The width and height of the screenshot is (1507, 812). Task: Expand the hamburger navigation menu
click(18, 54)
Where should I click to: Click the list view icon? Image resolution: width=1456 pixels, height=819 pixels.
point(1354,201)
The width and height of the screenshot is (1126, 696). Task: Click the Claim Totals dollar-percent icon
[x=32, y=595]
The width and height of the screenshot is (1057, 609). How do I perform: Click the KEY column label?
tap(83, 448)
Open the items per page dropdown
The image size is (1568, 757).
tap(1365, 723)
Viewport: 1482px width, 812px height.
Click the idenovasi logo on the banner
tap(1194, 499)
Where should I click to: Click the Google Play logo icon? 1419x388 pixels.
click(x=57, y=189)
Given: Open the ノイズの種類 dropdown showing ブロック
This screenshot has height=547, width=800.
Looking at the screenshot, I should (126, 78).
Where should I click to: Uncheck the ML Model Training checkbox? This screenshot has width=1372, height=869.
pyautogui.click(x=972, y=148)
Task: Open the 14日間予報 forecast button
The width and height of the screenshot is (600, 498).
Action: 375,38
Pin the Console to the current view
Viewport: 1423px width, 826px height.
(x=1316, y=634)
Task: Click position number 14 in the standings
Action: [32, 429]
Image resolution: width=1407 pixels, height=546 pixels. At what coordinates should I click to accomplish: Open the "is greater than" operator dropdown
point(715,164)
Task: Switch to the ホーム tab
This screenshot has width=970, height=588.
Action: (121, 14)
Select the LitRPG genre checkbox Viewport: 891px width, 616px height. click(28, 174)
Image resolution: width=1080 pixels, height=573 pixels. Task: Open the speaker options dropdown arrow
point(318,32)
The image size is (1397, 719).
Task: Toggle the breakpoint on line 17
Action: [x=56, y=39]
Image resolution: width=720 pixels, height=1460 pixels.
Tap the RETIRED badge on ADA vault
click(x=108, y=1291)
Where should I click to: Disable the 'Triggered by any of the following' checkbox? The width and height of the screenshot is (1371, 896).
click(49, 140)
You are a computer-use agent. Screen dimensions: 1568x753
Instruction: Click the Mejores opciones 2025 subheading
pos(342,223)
====
• _EXERCISE INSTRUCTIONS_
Copy the material exactly, from its first line through the line containing "point(715,164)", including both of those lines.

• _ANSWER_
The width and height of the screenshot is (1507, 812). Task: Expand the hamburger navigation menu
click(18, 54)
Where should I click to: Click the list view icon? Image resolution: width=1456 pixels, height=819 pixels.
point(1354,201)
The width and height of the screenshot is (1126, 696). Task: Click the Claim Totals dollar-percent icon
[x=32, y=595]
The width and height of the screenshot is (1057, 609). How do I perform: Click the KEY column label?
tap(83, 448)
Open the items per page dropdown
The image size is (1568, 757).
tap(1365, 723)
Viewport: 1482px width, 812px height.
Click the idenovasi logo on the banner
tap(1194, 499)
Where should I click to: Click the Google Play logo icon? 1419x388 pixels.
click(x=57, y=189)
Given: Open the ノイズの種類 dropdown showing ブロック
This screenshot has height=547, width=800.
Looking at the screenshot, I should (126, 78).
Where should I click to: Uncheck the ML Model Training checkbox? This screenshot has width=1372, height=869.
pyautogui.click(x=972, y=148)
Task: Open the 14日間予報 forecast button
The width and height of the screenshot is (600, 498).
Action: 375,38
Pin the Console to the current view
Viewport: 1423px width, 826px height.
(x=1316, y=634)
Task: Click position number 14 in the standings
Action: [32, 429]
Image resolution: width=1407 pixels, height=546 pixels. At what coordinates should I click to accomplish: Open the "is greater than" operator dropdown
point(715,164)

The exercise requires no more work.